CIA, Mike Pompeo Sued for Spying on Assange's London Visitors
On Mon., a lawsuit was filed against the CIA and its former director Mike Pompeo, accusing them of illegally spying on US citizens who visited Julian Assange at the Ecuadorian embassy in London, thereby violating their Fourth Amendment rights.
Facts
- On Mon., a lawsuit was filed against the CIA and its former director Mike Pompeo, accusing them of illegally spying on US citizens who visited Julian Assange at the Ecuadorian embassy in London, thereby violating their Fourth Amendment rights.
- The four plaintiffs – attorneys Margaret Ratner Kunstler and Deborah Hrbek, and journalists Charles Glass and John Goetz – allege that the agency recorded their conversations and extracted data from their personal devices.
- They claim that Undercover Global – the Spanish company that provided security at the embassy – acted as a CIA agent, providing information it collected without the approval of the Ecuadorian government.
- According to the suit, more than 100 US citizens who visited Assange were subject to this allegedly clandestine data-gathering. The suit specifically claims these visitors were required to surrender their passports and devices to UC Global agents, the contents of which were surreptitiously copied and stored.

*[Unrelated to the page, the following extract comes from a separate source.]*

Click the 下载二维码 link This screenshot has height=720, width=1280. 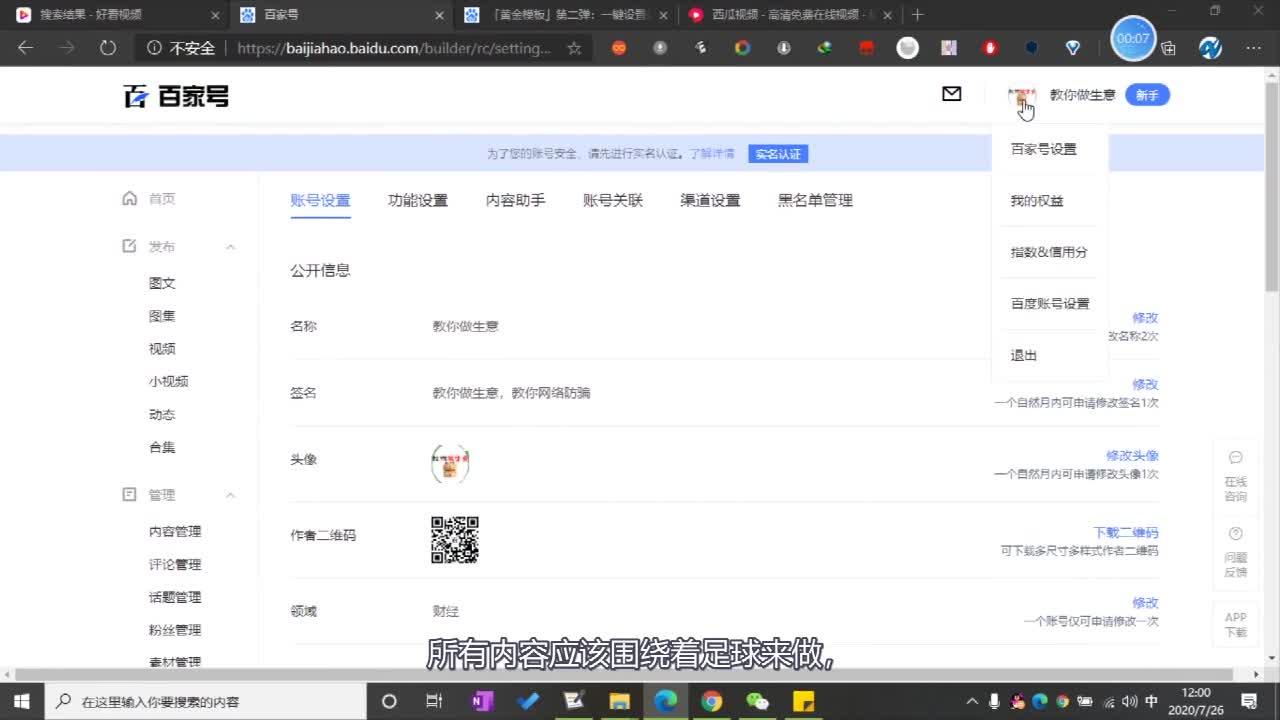[1125, 532]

- This case for compensatory and punitive damages comes two years after two unnamed former UC Global employees testified at a London court that, after Donald Trump became president, bugging operations intensified. A Spanish court is also investigating whether David Morales, founder of UC Global, breached Assange's right to privacy by allegedly conducting surveillance on behalf of the CIA.
- Assange, who lived at the Ecuadorian embassy for seven years, until his arrest in 2019, is wanted in the US for 18 charges and could face up to 175 years in jail under the Espionage Act. Though the UK government ordered his extradition to the US in June, an appeal blocking it will remain in place until its legitimacy is ruled on by the High Court.

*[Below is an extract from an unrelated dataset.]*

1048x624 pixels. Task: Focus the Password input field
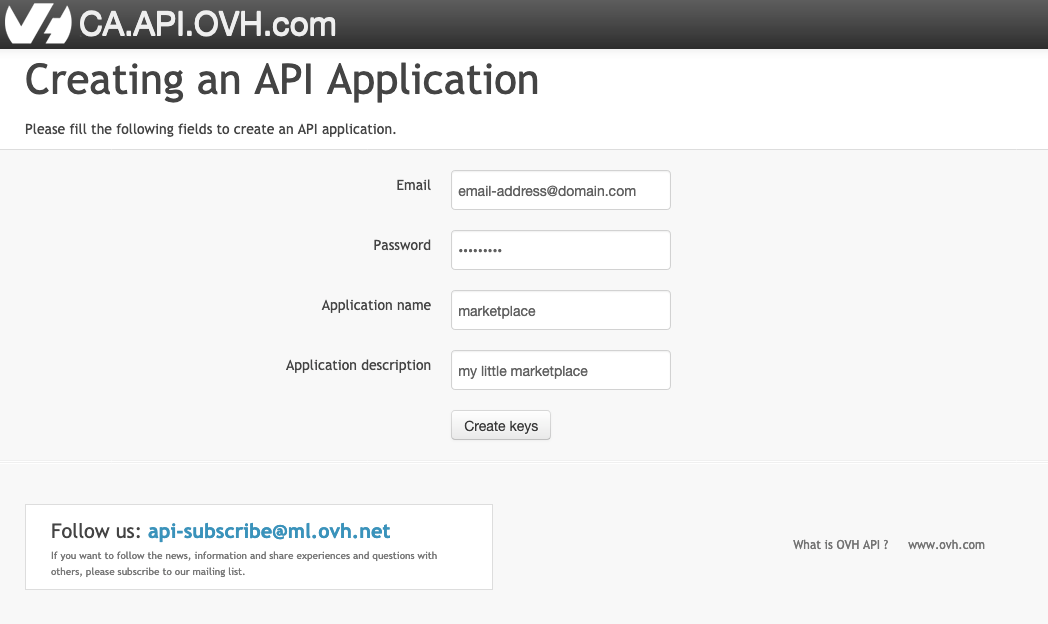coord(560,250)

Sources: Axios, Guardian, Daily Caller, InfoWars, Independent, and Al Jazeera.
Narratives
- Establishment-critical narrative, as provided by Democracy Now. By targeting a publisher as if he were an enemy of the state, the CIA has violated US citizens' constitutional right to privacy, as well as attorney-client and medical-patient privileges – not only related to Assange, but potentially to every client and patient who visited the Wikileaks founder. This is a totally absurd government intrusion that reveals the CIA's double standards in accusing Assange of the sorts of violations it routinely utilizes.
- Pro-establishment narrative, as provided by FOX News. Assange is not a journalist, he is a spy leading an intelligence agency that has provided sensitive information to enemies of the US. He doesn't care about national security or about the lives he has put at risk, even having deemed them "collateral damage." Suggesting constitutional rights should protect his un-American and illegal activities is a gross misrepresentation.